Why do 17-year cicadas come out more often than every 17 years?

cicada, boy
A cicada gets up close and personal with this teenage boy. Fortunately, it's harmless.
© Karen Kasmauski/Corbis

It's the kind of headline that makes entomologists stand a little taller: "Paul McCartney Plagued by Locusts."

During a May 7, 2013, concert for 47,000 fans at an open-air stadium in Brazil, McCartney's stage was swarmed by scores of insects. Many of them stayed for McCartney's three-hour performance, including one plucky bug that perched on his shoulder.


The antennae-sporting admirers probably were locusts -- a term reserved for a specific species of migratory grasshoppers exhibiting swarming behavior -- and members of the Acrididae family [sources: Eby, Vanderpool].

The same can't be said of cicadas, which are commonly and mistakenly called locusts, too. A periodical cicada of the genus Magicicada is an insect measuring 1.5 inches (3.8 centimeters) in length with a red-orange hue and protruding red eyes. In fact, this coloring is an easy way to identify periodical cicadas from other species, including the more common dog-day cicadas. Dog-day cicadas, which appear every year to mark the end of summer, have green-tinged wings [source: Penn State University].

Unlike their dog-day cousins, periodical cicadas make a rare appearance relegated only to the regions east of the United States' Great Plains -- and nowhere else in the world [source: National Geographic].

In 1893, observers began organizing periodical cicadas, also called "17-year cicadas," into broods. These Roman numeral classifications ranging from I through XVII make it easier to track the insects' infrequent arrivals. For example, in 2013, Brood II emerged for the first time since 1996 [source: Penn State University]. The previous time we saw Brood II we were still doing the Macarena.
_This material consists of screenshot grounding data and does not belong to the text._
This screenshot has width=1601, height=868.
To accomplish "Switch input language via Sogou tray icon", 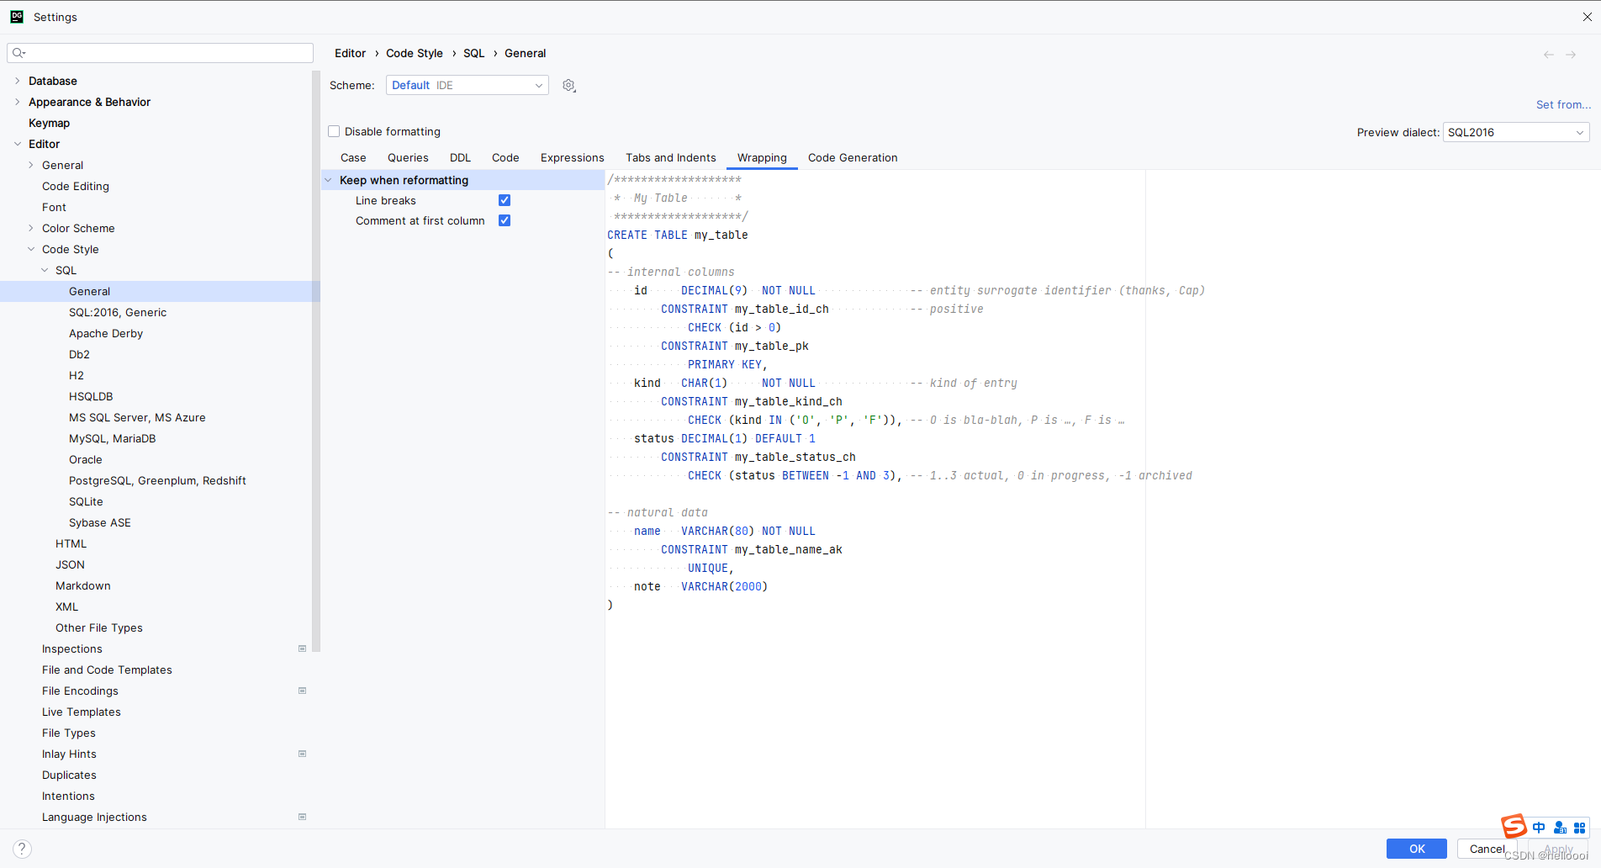I will tap(1538, 828).
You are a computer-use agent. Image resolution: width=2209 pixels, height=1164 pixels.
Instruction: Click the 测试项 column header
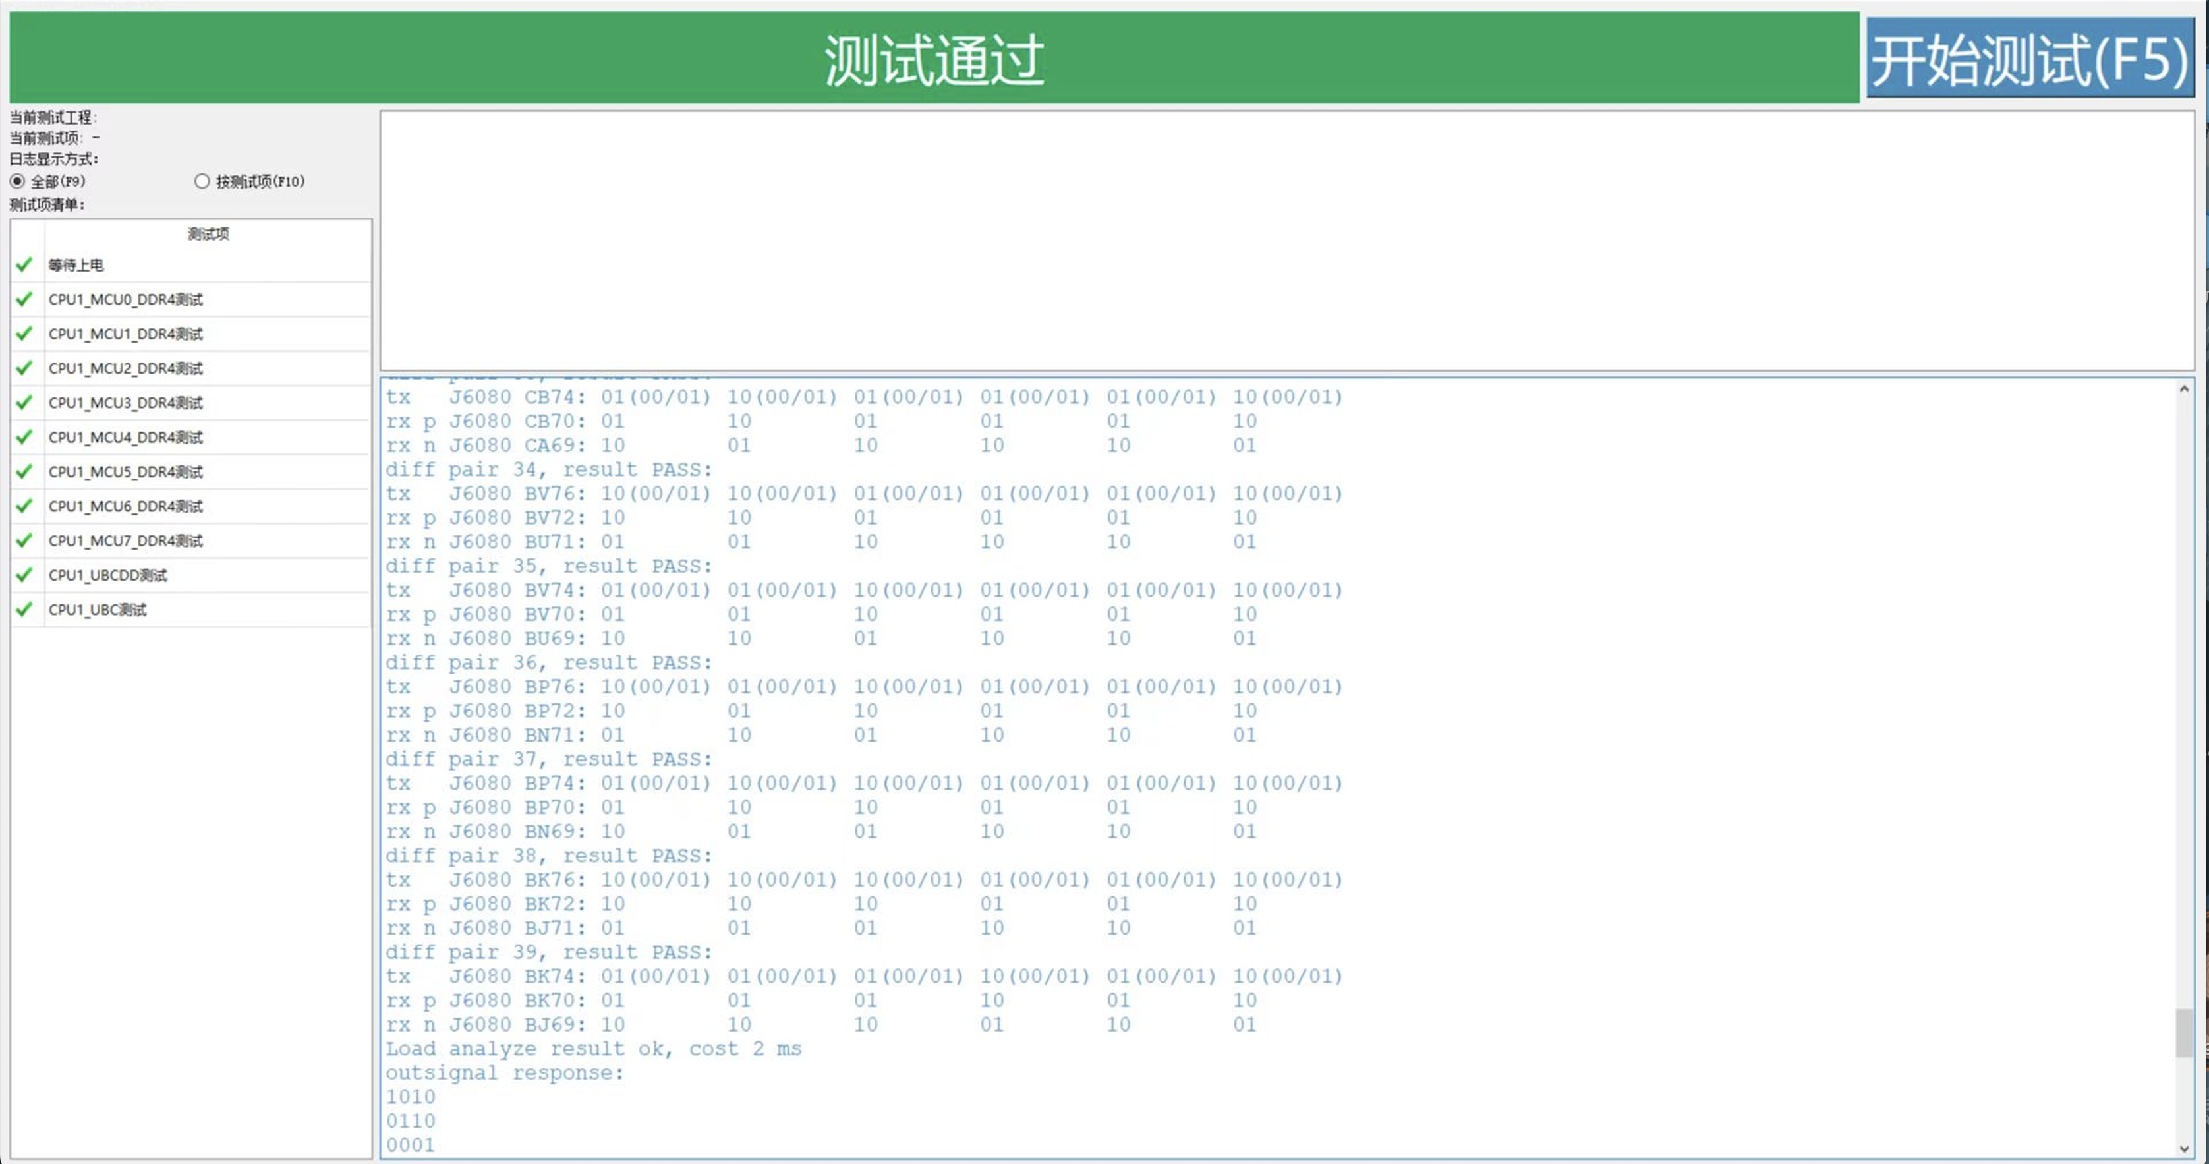click(x=208, y=234)
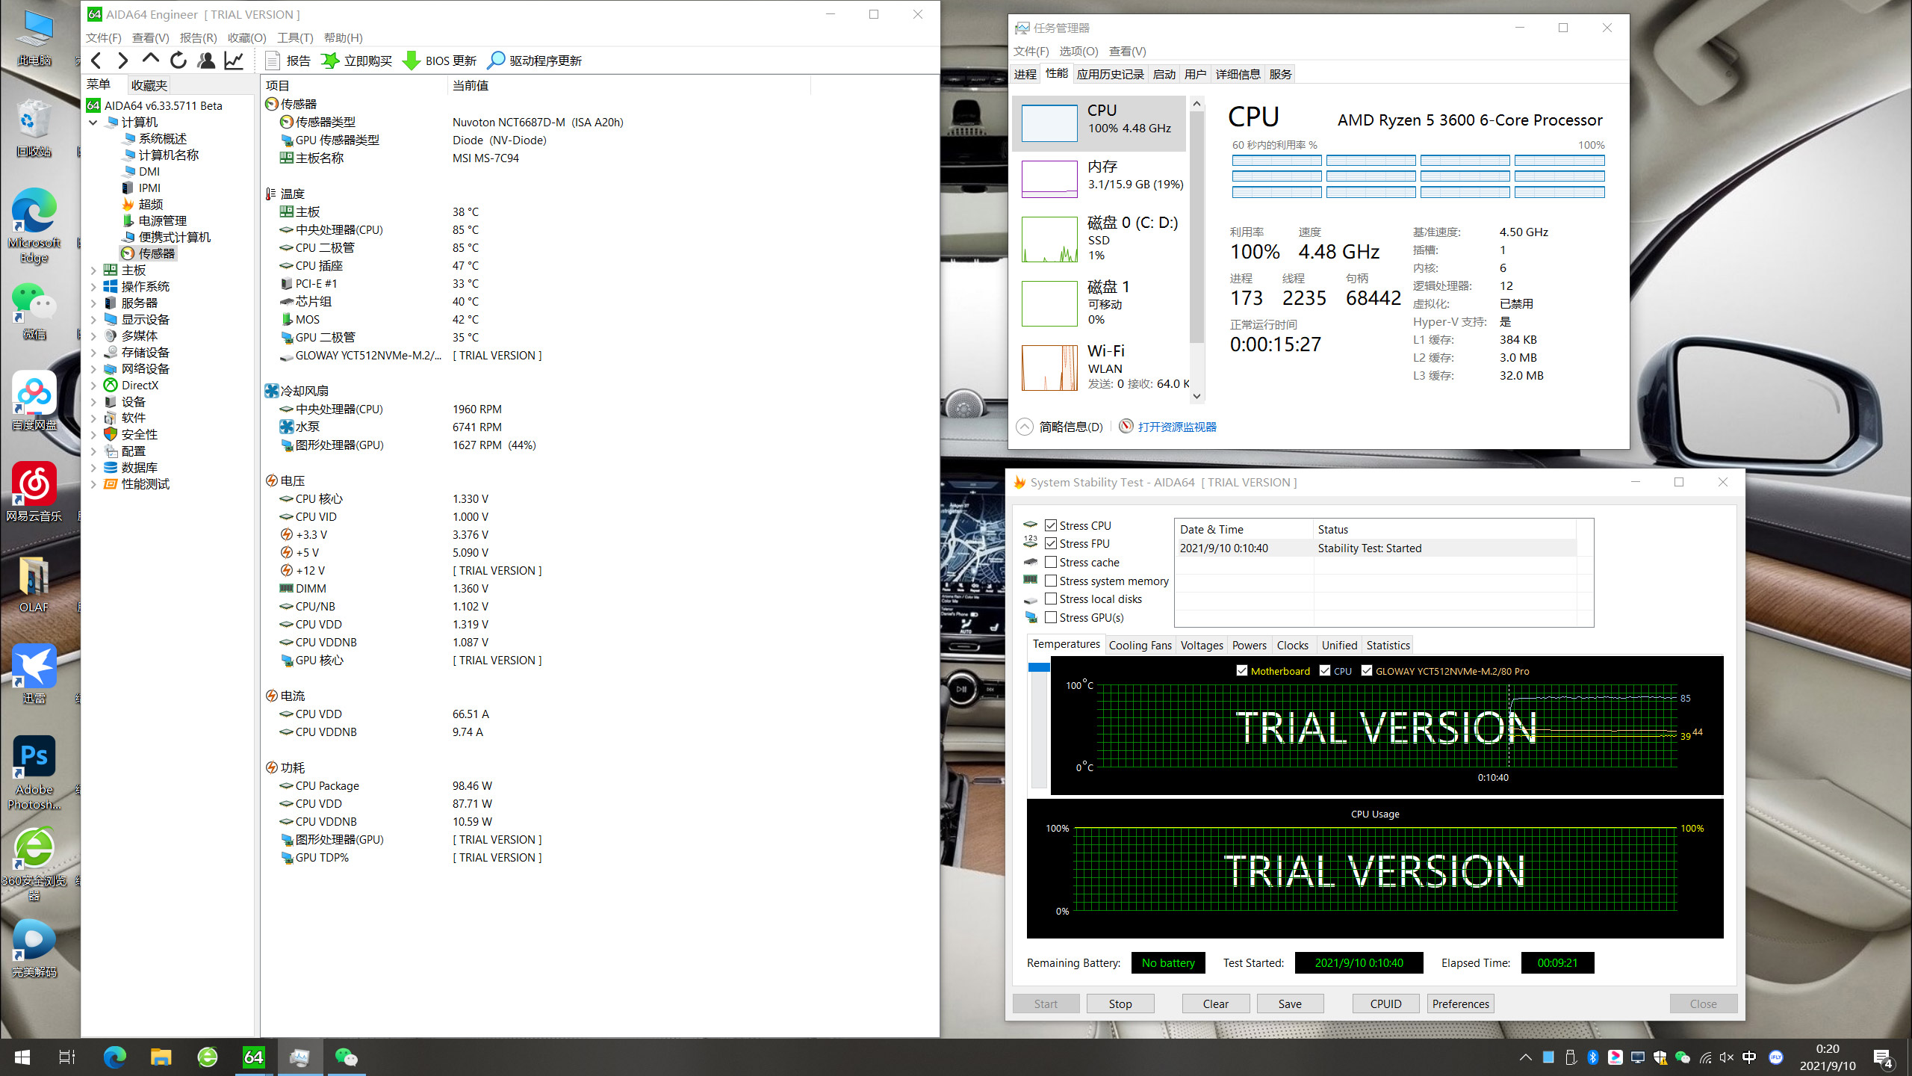Enable the Stress cache checkbox

pyautogui.click(x=1051, y=562)
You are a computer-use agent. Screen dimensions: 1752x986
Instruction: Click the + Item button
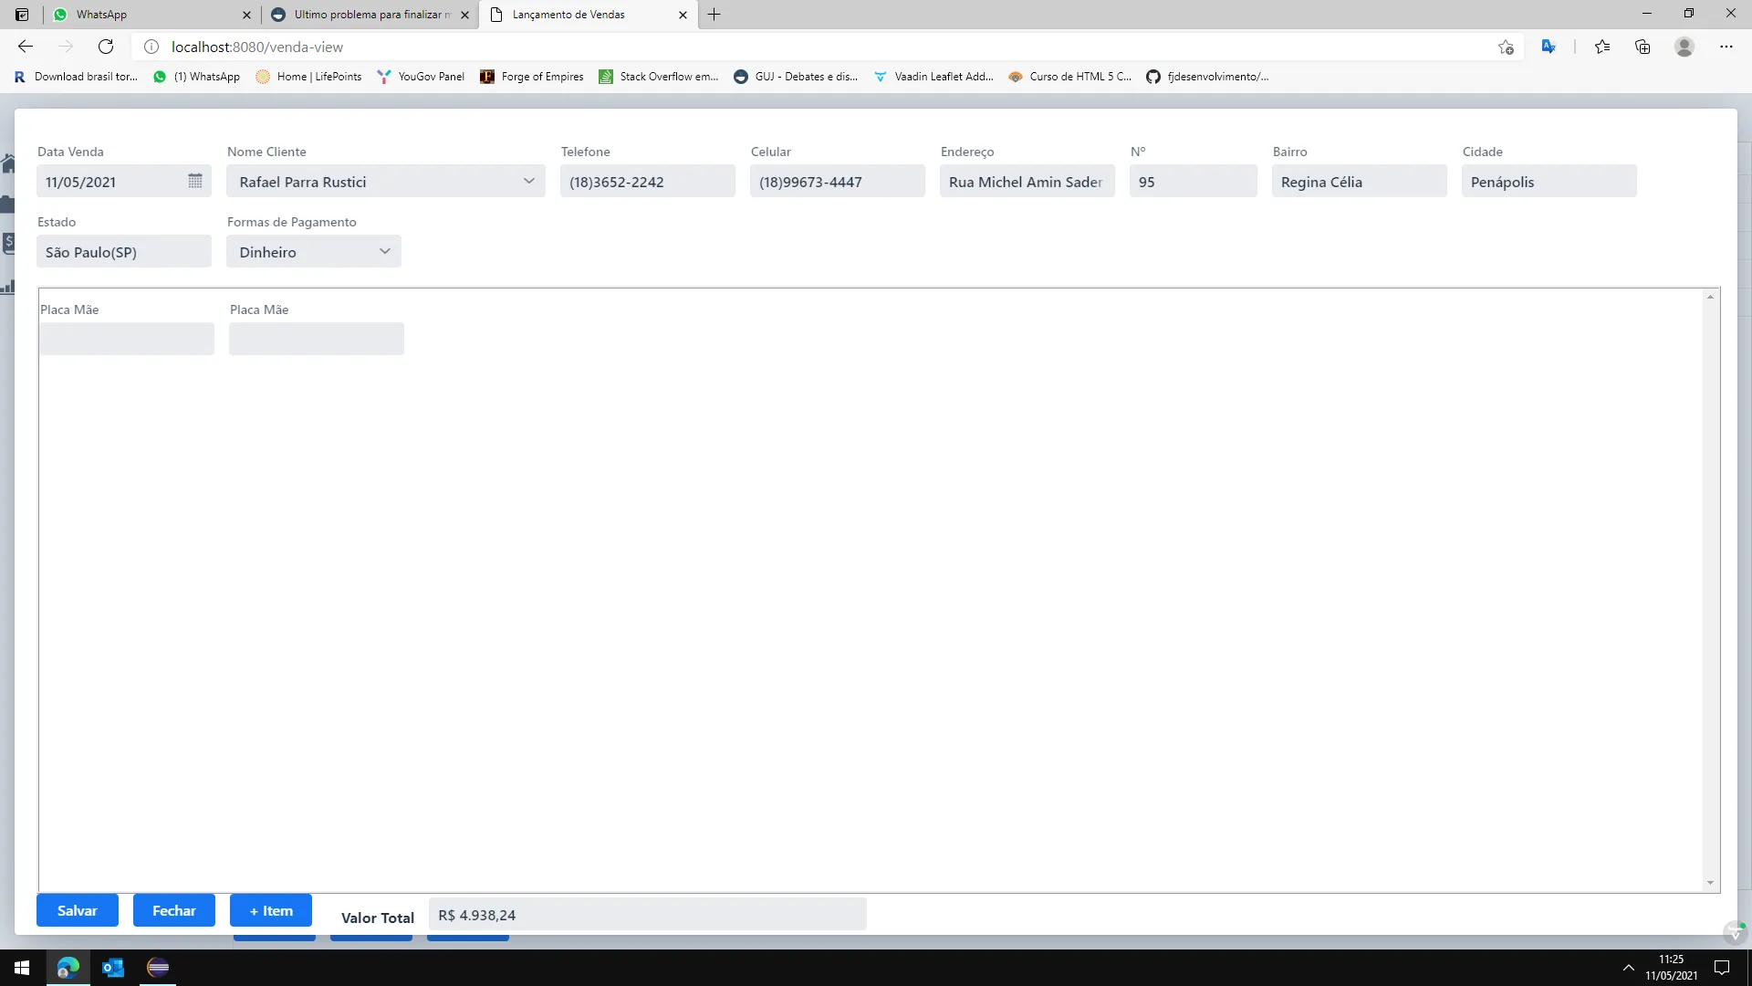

Each brood includes different species of cicadas that emerge together in a collective bid to find suitable mates. There are 13 broods of 17-year cicadas. Along with 17-year cicadas, there are five broods of 13-year cicadas, which are more prevalent in the southeastern part of the U.S. [source: Penn State University].

Each brood operates on a different schedule, which means you don't have to wait 13 or 17 years to witness the insects' next en masse eruption. For example, in 2014, Brood III is expected to appear in Iowa, Illinois and Missouri. And in 2015, Brood IV will make a comeback in Iowa, Kansas, Missouri, Nebraska, Oklahoma and Texas [source: Cicada Mania]. In fact, there's a brood of cicadas coming out every year in a different part of the eastern U.S.